Benefits of lauric acid and capric acid
Approximately 50% of the fatty acids in coconut fat, as mentioned earlier are lauric acid. It is converted into monolaurin in the liver. Monolaurin is the antiviral, antibacterial, and antiprotozoal monoglyceride used by the human to destroy lipid-coated viruses such as HIV, herpes, cytomegalovirus, influenza, various pathogenic bacteria, including listeria monocytogenes and helcobacter pylori, and protozoa such as giardia lamblia.
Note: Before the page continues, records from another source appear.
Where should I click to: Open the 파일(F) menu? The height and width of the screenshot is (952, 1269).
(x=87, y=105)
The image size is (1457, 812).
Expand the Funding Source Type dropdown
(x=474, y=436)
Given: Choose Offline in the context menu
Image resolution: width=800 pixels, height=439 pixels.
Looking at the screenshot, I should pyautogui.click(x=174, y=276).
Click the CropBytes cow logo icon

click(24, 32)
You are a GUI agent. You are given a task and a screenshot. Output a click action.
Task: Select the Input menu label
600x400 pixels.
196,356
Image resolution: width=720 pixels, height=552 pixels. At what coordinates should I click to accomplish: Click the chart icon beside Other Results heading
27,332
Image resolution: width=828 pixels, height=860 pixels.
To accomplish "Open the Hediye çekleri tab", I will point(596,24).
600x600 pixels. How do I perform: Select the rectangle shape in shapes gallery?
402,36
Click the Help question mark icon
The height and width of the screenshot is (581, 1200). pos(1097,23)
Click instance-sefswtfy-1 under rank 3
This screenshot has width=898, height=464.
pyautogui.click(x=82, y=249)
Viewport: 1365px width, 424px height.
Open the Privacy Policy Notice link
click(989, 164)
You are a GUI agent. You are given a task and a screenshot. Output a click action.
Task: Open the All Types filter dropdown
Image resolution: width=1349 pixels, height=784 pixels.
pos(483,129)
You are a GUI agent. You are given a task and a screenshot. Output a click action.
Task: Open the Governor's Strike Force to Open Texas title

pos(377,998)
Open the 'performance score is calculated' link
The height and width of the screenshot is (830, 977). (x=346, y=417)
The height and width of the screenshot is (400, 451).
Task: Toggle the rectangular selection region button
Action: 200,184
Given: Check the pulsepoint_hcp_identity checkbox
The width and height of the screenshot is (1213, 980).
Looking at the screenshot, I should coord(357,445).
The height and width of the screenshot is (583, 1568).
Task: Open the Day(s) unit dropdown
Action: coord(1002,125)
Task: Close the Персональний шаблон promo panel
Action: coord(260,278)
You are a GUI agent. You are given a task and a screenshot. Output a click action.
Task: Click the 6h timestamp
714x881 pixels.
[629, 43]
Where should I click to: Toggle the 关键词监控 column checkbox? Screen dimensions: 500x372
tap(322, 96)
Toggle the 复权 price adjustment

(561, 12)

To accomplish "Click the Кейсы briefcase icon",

Also, approximately 6-7% of the fatty acids in coconut fat are capric acid. It is also another monoglyceride having short and medium chained fatty acids having similar properties like lauric acid.
Conversion into trans fat
All unsaturated fats are unstable, and when used in cooking for long periods get hydrogenated and turns into transfat. They should never be repeatedly used as the amount of trans fat conversion increases with repeated heating. Beware of the smoking point of these oils when the conversion to trans fat is expedited.
On the other hand coconut oil being a stable saturated fat with a very high smoking point cannot be converted into a trans fat on prolong heating even at high oven temperatures used in the biscuit industry. Coconut oil, furthermore, can be repeatedly utilised in cooking with no trans fat conversions. So it is considered as the safest and healthiest oil for mankind.
Comparative health benefits of coconut oil and olive oil are discussed and we in the tropics are blessed beyond doubt with the best oil for cooking, health and longevity, i.e. coconut oil.